Ingmar Bergman’s newest film, Face To Face, documents the nervous breakdown of a highly disciplined and capable psychologist named Jenny. It is about the failure of the modern technical specialist to come to grips with basic human problems -- love, death, guilt.
The death of her parents when Jenny was a child has left her feeling somehow to blame for not loving them enough, for being embarrassed by her father’s affection. Her guilt leaves her unable to show affection. Her guilt leaves her unable to love her husband and daughter. Jenny always does what is right. She smiles a lot, is clean and reliable. She has a deep fear of smelling bad. She also fears death and old age. She decides finally to elude her fear of death by trying to kill herself. (Death appears to her in dreaming and waking moments as a dark old woman with one normal and one totally black staring eye.)

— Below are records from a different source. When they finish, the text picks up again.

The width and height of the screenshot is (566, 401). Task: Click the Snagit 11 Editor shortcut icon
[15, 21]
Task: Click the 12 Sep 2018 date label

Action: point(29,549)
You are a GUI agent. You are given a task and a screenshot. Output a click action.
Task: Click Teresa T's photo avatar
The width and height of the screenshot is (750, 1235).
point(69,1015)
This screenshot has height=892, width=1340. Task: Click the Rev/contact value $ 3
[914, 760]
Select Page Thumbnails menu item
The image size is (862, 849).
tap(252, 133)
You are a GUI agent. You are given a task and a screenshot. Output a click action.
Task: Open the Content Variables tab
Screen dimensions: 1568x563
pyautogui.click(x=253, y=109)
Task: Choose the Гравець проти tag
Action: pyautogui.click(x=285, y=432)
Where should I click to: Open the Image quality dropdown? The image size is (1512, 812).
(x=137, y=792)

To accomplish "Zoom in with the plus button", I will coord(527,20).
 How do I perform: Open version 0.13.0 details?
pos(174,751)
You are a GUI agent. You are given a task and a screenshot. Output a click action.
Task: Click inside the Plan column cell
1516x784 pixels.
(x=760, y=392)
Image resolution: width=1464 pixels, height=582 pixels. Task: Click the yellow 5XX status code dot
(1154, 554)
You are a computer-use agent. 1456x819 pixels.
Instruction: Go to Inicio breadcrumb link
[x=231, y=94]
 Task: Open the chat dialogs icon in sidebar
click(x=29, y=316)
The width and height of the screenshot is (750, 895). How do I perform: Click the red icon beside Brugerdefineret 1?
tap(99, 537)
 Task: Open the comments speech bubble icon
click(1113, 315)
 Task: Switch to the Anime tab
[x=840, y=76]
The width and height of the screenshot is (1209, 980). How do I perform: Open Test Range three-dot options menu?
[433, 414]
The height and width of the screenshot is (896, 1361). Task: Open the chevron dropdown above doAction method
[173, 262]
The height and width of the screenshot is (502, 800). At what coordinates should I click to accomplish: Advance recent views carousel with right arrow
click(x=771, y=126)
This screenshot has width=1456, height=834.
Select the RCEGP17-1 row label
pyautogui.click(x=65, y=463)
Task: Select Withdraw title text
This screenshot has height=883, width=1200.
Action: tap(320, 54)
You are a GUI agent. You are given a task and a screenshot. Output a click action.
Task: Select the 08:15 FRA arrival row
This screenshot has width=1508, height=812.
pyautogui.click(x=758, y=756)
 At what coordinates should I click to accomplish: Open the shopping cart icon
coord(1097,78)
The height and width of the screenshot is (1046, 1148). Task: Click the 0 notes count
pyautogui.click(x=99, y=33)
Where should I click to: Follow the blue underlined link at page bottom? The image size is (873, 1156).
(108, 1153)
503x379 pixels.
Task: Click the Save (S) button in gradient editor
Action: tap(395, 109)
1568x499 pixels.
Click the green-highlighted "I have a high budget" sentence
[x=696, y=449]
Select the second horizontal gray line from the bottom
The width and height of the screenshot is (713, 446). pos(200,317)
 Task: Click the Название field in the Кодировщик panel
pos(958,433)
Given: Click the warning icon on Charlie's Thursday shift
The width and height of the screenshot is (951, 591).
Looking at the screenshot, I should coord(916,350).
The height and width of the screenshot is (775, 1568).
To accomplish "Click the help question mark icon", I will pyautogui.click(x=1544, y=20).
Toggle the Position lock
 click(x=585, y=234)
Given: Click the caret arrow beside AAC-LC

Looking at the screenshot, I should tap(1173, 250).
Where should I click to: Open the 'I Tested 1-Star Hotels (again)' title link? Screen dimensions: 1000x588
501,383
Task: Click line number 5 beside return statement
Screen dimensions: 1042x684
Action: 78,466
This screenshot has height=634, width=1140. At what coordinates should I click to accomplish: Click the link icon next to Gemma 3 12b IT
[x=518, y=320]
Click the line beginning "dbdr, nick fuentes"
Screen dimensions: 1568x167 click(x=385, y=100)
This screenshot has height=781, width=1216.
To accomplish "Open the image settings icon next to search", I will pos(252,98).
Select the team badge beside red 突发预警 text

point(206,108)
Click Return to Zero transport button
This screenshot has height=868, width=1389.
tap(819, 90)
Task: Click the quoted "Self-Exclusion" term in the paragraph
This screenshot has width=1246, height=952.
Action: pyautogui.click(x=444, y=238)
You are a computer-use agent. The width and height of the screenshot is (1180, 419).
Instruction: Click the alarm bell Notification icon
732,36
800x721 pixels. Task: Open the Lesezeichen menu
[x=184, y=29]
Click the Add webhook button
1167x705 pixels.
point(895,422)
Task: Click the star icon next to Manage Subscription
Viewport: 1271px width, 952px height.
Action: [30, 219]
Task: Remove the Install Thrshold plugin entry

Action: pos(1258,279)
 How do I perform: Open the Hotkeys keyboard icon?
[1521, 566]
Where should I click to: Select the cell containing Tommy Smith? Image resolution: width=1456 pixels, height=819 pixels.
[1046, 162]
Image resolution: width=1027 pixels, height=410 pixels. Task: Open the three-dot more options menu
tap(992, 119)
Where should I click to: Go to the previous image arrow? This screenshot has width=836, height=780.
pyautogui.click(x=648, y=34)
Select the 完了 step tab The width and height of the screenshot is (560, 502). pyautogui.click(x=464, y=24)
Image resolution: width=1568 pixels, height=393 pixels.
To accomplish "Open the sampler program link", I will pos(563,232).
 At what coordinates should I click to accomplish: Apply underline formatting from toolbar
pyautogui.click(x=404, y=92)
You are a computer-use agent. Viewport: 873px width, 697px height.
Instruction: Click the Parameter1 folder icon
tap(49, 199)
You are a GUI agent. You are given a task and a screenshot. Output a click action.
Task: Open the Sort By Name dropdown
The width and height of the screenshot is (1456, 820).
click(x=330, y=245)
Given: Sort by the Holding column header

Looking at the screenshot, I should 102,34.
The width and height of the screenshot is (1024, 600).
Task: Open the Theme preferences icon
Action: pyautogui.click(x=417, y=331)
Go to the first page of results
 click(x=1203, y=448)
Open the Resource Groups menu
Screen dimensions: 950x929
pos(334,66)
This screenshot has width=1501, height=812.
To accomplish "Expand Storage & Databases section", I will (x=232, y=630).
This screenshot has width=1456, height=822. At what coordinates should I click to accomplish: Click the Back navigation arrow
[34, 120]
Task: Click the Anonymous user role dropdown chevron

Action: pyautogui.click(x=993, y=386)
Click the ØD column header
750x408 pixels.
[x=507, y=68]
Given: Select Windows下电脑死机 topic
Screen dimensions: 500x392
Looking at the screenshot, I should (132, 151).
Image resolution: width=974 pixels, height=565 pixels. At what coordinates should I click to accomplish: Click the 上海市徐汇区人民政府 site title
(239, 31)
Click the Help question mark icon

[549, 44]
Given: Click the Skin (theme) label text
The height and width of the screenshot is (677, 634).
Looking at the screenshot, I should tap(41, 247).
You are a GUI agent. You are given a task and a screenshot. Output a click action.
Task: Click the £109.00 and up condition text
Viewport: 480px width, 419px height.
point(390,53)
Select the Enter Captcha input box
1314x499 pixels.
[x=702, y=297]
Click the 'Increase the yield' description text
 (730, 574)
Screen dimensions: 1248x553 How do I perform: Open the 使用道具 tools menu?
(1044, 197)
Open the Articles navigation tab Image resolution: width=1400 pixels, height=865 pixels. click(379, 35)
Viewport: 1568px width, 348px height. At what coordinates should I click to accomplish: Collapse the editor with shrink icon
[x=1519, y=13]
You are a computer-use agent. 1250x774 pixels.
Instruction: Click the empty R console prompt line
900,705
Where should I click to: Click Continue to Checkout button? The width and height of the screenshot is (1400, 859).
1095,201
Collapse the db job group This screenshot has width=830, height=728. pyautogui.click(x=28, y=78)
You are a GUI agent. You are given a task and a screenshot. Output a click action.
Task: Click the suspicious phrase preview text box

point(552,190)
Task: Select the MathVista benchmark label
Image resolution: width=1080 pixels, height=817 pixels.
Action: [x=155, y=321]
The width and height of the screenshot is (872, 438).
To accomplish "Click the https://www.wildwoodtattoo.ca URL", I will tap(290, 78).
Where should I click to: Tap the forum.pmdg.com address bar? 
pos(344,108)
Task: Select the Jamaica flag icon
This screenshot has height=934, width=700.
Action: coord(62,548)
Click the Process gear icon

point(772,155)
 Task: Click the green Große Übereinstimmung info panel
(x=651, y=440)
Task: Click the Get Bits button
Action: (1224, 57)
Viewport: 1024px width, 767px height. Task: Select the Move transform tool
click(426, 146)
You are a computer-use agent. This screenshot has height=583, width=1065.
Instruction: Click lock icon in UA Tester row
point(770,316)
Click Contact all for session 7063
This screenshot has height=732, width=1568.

Jenny begins to break down when she visits her grandparents’ home. She sleeps in her old room, remembering all the unresolved anger, fear, and doubt of her childhood. She also witnesses the decline and approaching death of her grandfather, who has suffered a stroke.
Jenny’s daughter is at summer camp, her husband in America at a convention. The little things that normally hold her life together are not there, and she panics. In a dream she tells her grandfather to count to ten when he is afraid to die, that we must keep something important between us and death at all times. Her own new house is empty and ominous, an uninhabited shell of past and future meaning.